Некоторые критики и театралы, следуя давно сложившейся традиции, до сих пор называют вторую часть «Генриха IV» менее удачным сиквелом части первой. Считается, что баланс между королевской, исторической и «фальстафовской» половинками пьесы слишком заметно перекошен в сторону последней; что в пьесе недостаточно чисто сюжетных коллизий (пути-дорожки Фальстафа и принца Хэла пересекаются по ходу действия лишь дважды); что она «недраматична». Даже режиссер данной версии Грегори Доран лукаво называет продолжение «Генриха» «блуждающим Шекспиром». Все это, по меньшей мере, странно; особенно, если учесть, что именно во вторую часть попали наиболее пронзительные и, одновременно, самые одиозно шутовские моменты дилогии. С одной стороны, – ностальгические реминисценции Фальстафа и Шеллоу о «полуночных колоколах» юности (давшие название одноименному шедевру Орсона Уэллса) и трагедия предательства Фальстафа Хэлом; с другой – безудержное комикование оголтелого вояки Пистоля. Все эти моменты оживают в постановке Дорана самым незабываемым образом.

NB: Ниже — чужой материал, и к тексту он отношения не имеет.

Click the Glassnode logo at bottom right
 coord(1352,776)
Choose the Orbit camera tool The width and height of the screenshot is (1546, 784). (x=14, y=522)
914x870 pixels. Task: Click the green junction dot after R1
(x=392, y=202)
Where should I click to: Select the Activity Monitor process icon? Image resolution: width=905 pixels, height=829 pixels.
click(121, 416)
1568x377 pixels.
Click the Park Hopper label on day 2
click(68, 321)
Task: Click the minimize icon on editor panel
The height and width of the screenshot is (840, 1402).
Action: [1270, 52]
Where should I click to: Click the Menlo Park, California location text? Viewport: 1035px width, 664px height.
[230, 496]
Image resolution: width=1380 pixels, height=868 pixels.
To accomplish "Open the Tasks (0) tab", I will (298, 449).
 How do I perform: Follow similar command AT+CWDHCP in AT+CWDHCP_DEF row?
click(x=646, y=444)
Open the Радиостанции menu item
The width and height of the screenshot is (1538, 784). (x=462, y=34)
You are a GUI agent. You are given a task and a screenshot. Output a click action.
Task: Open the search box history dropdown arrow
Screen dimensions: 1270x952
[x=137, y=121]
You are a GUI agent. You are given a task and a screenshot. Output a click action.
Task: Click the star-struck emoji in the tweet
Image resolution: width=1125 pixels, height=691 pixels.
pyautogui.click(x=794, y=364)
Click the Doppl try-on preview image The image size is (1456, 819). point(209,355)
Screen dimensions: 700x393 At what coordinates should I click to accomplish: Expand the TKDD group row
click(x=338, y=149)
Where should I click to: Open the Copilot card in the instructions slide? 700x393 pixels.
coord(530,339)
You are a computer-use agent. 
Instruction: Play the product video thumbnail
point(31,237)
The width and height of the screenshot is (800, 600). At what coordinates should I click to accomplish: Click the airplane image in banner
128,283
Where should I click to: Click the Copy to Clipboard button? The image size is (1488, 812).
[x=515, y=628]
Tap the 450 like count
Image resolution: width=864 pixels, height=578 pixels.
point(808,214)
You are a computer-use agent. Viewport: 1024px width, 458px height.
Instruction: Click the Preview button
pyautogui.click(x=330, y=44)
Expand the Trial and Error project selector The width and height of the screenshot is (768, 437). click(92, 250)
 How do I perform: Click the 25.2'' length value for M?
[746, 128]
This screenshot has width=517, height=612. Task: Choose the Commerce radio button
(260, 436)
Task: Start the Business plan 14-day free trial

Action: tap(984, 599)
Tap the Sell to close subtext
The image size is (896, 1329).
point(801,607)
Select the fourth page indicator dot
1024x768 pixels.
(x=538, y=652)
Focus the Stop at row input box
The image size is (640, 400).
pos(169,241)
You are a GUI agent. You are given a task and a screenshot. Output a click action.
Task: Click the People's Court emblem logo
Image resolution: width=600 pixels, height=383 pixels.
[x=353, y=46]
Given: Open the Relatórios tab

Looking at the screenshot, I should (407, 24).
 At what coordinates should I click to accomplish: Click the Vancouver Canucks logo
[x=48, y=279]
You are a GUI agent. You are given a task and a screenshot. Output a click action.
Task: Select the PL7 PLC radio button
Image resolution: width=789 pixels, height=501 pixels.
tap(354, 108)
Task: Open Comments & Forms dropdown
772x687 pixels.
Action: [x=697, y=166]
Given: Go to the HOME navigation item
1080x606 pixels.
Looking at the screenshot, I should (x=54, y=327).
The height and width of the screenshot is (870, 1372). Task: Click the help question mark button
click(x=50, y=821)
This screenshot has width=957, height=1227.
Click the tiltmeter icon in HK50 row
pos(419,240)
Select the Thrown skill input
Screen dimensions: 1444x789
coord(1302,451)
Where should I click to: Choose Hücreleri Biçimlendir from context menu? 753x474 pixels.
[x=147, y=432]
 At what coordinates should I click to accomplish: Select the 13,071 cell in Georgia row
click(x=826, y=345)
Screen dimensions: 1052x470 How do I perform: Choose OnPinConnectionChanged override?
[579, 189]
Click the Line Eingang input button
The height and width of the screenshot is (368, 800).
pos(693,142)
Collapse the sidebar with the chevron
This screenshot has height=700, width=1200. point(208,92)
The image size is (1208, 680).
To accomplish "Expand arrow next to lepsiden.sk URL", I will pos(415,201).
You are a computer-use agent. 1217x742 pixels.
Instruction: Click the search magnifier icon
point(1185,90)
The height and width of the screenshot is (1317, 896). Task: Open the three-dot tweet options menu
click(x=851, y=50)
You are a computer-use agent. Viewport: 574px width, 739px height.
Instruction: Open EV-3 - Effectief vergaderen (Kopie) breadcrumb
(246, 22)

На самом деле, вряд ли приходится сомневаться в том, что такая нестандартная, «развинченная», лишенная жанровой и драматургической однозначности структура театрального действия была частью замысла Шекспира. В конце концов, пьеса призвана служить зеркалом тяжелой болезни монарха и вверенного ему государства; “we are all diseased” («мы все сражены хворью»), – заклинает Архиепископ Йоркский в одной из немногих «исторических» сцен спектакля. Противовесом этой смертельной усталости и истощенности тела человека и тела государства служит неиссякаемая воля к жизни – и ее веселому прожиганию – которой по-прежнему полон сэр Джон Фальстаф. Шекспир вложил в уста своего неугомонного толстяка еще одно развернутое сопоставление человеческого тела и государственной системы (сопоставление, центральное для всей идейной структуры пьесы): образ «человека-маленького королевства», приводимого в движение глотком благословенного хереса. Энтони Шер достигает в этой сцене предельных степеней проникновения в роль: воспевая гимн алкоголю, его герой, следуя тексту Шекспира, загорается пламенем в крови – глаза начинают сиять словно пара драгоценных камней, а улыбка уплывает за уши.
Несомненными удачами спектакля стали новые персонажи, появляющиеся только во второй части: прежде всего, знаменосец Фальстафа, бузотер Пистоль и комический дуэт престарелых мировых судей с говорящими именами Шеллоу и Сайленс. В исполнении Энтони Берна Пистоль напоминает сорванный с петель микс Соловья-разбойника, пирата Карибского моря, капитана Крюка и Кита Флинта из Prodigy. Неудивительно, что это рыжебородое всклокоченное чудовище периодически затмевает самого сэра Джона. В свою очередь, парочка мировых судей в уморительном исполнении ветеранов Дэвиса и Хупера дает пинка под зад как идиллическому благолепию британской глубинки, так и пресловутой эксцентриаде английской комедии. Если говорить о персонажах, общих для обеих частей дилогии, то, помимо всегда великолепного Шера, можно выделить Джаспера Бриттона, работу которого в сценах с умирающим Генрихом иначе как выдающейся не назовешь.
Что касается режиссуры, то Доран, как всегда, оказывается на высоте. Спектакль полон блестящих постановочных находок: от аллегорического образа Молвы, делающей селфи в прологе, до финальной мизансцены с одиноко стоящим посреди сцены мальчиком-пажом – символом надежды на неопределенное будущее и одновременно страха за него. Будет чрезвычайно интересно наблюдать, каким станет это будущее в интерпретации Дорана в следующей главе цикла – «Генрихе V», в котором Алексу Хэсселлу, лишенному огневой поддержки титанов Шера и Бриттона, придется вытягивать весь спектакль на собственных плечах.